How to best use all the available tools and channels to find a proper job abroad
Moving between European countries has probably never been easier. Open border’s policies that allow free movement of people between nations has almost completely eliminated the rigorous procedures one had to take in the past to start living and working abroad.
In Germany, for instance, a simple registration that takes 15 minutes is enough for a person to legally get a job or find a place to stay.
While the administration has been thoroughly simplified, allowing millions to cross borders with ease, relocating to another country usually still brings plenty of hardships. Finding a proper job can prove to be especially daunting. Luckily, there are ways how to significantly boost your prospects of finding one. Let’s look at some of them.
Take advantage of online job boards
After a short Google session, you’ll quickly stumble upon different websites that list language-specific jobs. We fell in love with the simplicity and resourcefulness of Europe Language Jobs. The platform is one of the fastest growing and most popular ways how to find a job abroad in Europe. It specializes in matching candidates and companies that are interested in hiring people with knowledge of a particular (their native) language.
The platform is easy to navigate and allows users to quickly filter out jobs that they find most relevant. You can search by language, country, city, and sector. As they point out, more than 20.000 new candidates register on ELJ ever month while 150 new job offers are published daily. Especially popular are jobs for teachers, workers in tourism, and translators.
Leverage your network
LinkedIn profile, your primary online CV that everyone can see, should be up-to-date. Explain what are your strong points and how you bring value to any company that might consider hiring you. List all relevant working experience and education that you have acquired. Scour LinkedIn to also find international gigs or just learn what companies expect from the candidates.

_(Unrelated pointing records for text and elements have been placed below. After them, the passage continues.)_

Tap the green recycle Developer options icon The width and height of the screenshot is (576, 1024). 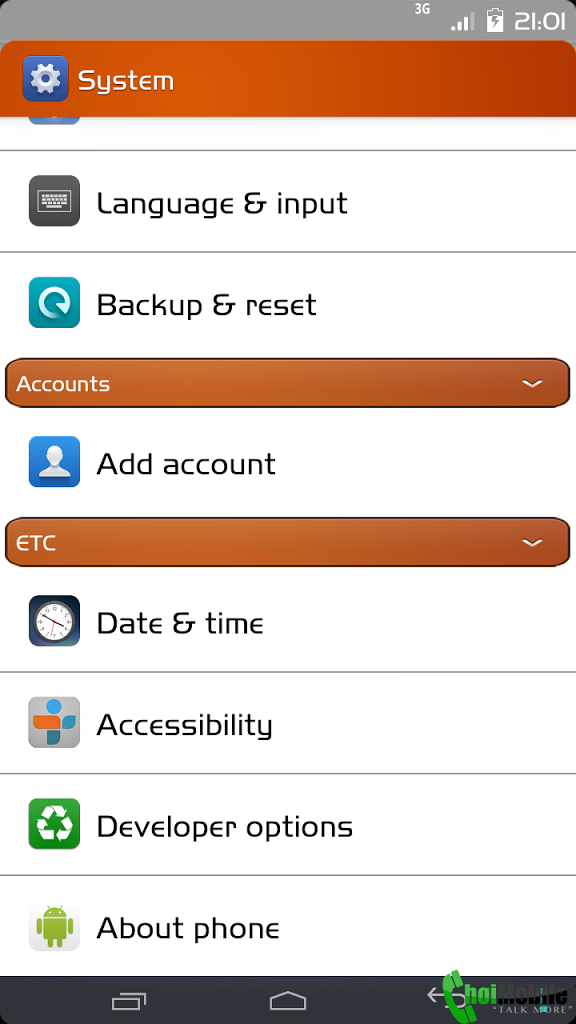pos(54,824)
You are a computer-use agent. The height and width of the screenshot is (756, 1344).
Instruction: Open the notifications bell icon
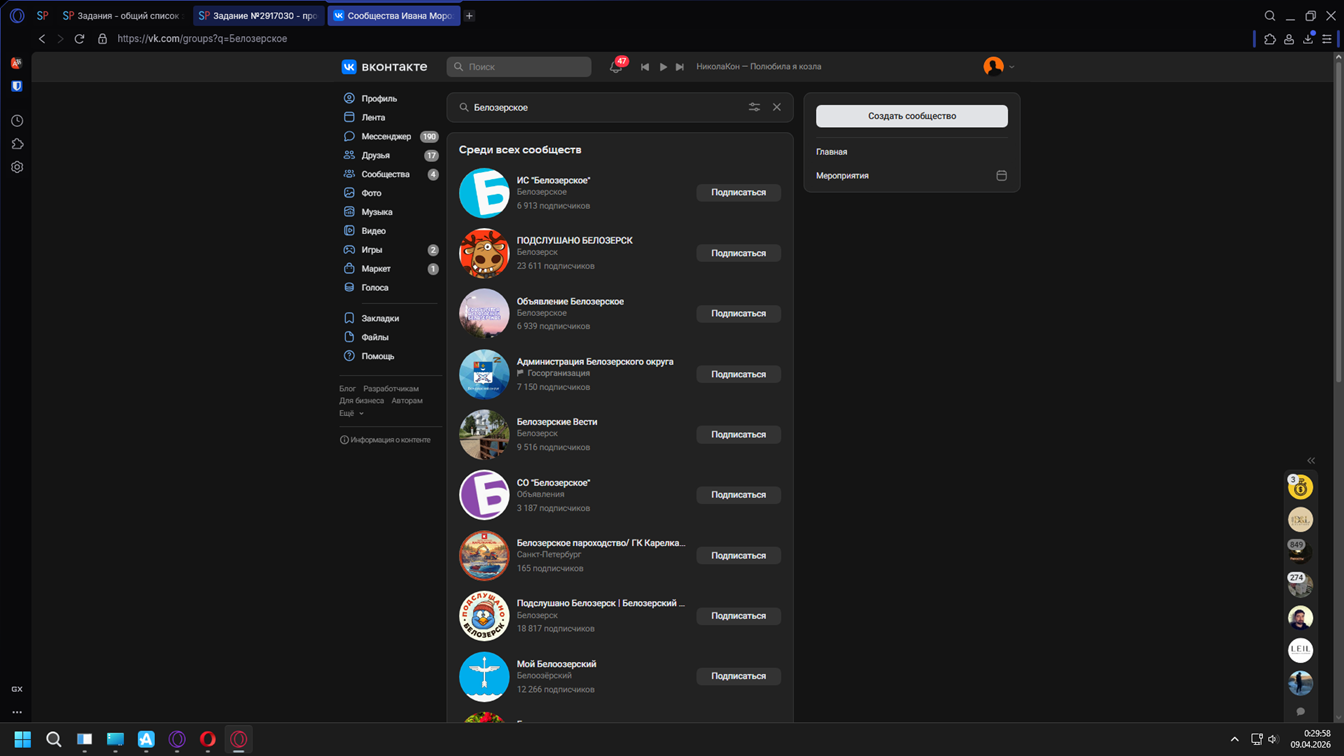616,67
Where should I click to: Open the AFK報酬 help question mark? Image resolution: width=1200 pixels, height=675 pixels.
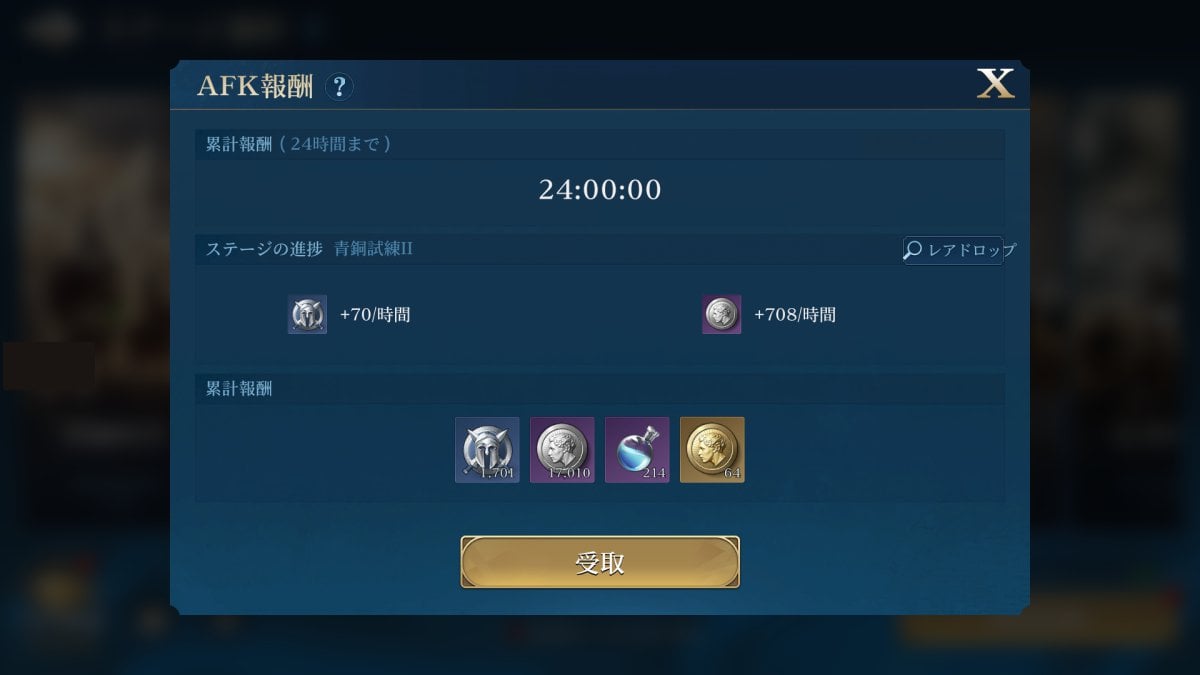pos(339,87)
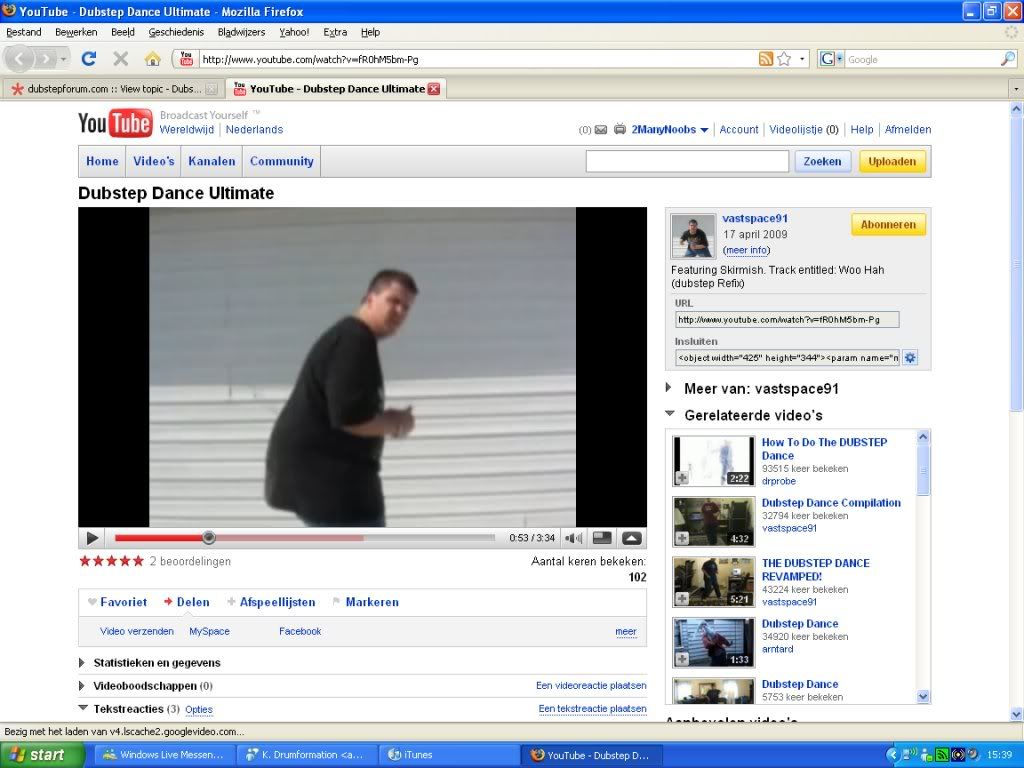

Building an “offline” network with other expats is also a good strategy. This way, you might find about foreign-friendly positions like working in hospitality or English education. Use Facebook groups and meetup pages to discover events that are relevant to achieving your goals.
Research rules and adjust
Cultural differences are important. Ignoring them and expecting that everything will be exactly as at home can have unwelcome consequences on your job hunt quest. It is, therefore, important to first learn the customs that govern business relationships and then use them to stand out.
This means, for instance, that you should prepare your CV according to the expectations and standards. Be as diligent as possible and research whether you should include the picture, who to address the cover letter to or what are your salary expectations.
Make sure you also fully understand the rules on how to behave when having a 1 on 1 interview. Germans, for instance, highly regard punctuality (this one is probably international but Germans do take it more seriously) while Italians will assess the dress code and use it as one of the evaluation criteria.
Learn the (local) language
It is obvious that your chances of landing a good job dramatically increase when you can add a local language to the CV. What is the easiest way to learn one? In addition to enrolling in a language school try to expose yourself to a foreign language in everyday life as well. You can hang out with native speakers, listen to local radio and visit events in the local language.
Learning a language does not only increase one’s employability, but it also enhances travel prospects, brings more money (multilinguals earn 8% more than monolinguals), strengthens cognitive abilities and apparently makes you even more attractive.
Don’t be afraid to try
Leaving your home and the comfort it provides almost inevitably brings a certain level of uncertainty and risk. And this can often bring people down. The best advice against being overwhelmed by negativity is to apply some mental jiu-jitsu (mediation and sports help) and convert the “bad energy” into motivation to go out, network or finish that portfolio you have been talking about for weeks.